**Task brief:** Extract every line in the items below that contains the word "beside".

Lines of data
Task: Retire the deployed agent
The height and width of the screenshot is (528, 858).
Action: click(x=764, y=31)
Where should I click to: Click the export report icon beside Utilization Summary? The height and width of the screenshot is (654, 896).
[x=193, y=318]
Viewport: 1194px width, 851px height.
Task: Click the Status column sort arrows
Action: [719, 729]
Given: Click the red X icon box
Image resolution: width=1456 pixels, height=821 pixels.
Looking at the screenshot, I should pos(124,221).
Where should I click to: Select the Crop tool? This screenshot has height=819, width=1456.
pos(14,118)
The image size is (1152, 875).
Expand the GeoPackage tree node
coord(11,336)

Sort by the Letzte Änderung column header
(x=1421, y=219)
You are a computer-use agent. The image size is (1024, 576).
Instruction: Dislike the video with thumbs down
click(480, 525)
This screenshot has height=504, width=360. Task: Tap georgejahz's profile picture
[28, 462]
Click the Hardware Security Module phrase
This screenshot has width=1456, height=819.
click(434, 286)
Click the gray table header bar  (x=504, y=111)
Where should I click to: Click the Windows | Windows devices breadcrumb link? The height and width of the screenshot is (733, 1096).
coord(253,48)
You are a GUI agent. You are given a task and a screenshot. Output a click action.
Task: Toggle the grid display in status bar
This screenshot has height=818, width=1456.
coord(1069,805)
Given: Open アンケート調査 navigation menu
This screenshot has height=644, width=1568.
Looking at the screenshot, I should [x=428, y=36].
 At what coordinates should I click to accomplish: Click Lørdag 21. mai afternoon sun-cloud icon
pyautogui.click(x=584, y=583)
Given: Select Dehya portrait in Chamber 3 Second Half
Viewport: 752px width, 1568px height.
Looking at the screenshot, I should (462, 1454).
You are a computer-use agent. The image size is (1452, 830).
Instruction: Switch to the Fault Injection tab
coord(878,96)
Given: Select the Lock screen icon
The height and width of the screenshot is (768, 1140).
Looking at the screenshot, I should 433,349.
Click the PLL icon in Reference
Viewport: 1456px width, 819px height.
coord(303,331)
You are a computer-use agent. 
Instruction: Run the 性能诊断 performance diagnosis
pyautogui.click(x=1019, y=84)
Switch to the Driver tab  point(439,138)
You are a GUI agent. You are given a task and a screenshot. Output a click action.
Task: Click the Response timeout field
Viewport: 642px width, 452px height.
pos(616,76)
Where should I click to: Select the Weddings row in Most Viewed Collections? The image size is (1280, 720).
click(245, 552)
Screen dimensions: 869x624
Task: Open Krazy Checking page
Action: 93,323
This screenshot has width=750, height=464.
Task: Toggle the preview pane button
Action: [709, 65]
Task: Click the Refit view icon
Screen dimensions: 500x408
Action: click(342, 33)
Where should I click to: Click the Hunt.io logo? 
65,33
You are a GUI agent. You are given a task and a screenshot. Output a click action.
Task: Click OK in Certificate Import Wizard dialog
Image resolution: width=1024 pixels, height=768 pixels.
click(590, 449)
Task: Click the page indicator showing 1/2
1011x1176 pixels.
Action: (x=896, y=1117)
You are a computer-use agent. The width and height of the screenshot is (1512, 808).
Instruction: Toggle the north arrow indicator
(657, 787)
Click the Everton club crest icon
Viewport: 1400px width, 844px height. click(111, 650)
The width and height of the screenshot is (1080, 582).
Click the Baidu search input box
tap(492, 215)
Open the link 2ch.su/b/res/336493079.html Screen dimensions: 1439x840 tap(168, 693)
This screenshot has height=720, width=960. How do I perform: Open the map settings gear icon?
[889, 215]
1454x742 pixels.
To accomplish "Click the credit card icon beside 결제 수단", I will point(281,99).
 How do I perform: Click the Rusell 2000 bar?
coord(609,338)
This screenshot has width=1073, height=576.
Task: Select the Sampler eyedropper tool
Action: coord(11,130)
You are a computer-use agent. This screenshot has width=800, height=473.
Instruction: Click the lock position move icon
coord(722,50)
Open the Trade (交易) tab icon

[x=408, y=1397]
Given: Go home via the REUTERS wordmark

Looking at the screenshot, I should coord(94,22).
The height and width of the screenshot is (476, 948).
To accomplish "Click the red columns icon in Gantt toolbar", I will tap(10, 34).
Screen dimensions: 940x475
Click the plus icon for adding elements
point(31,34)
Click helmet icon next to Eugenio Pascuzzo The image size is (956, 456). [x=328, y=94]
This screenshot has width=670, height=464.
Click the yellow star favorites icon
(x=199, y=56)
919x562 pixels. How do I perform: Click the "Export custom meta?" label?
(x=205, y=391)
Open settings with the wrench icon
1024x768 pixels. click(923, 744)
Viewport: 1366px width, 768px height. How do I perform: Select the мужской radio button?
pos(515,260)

**Right answer:**
Where should I click to: Click the export report icon beside Utilization Summary? The height and width of the screenshot is (654, 896).
To accomplish "Click the credit card icon beside 결제 수단", I will point(281,99).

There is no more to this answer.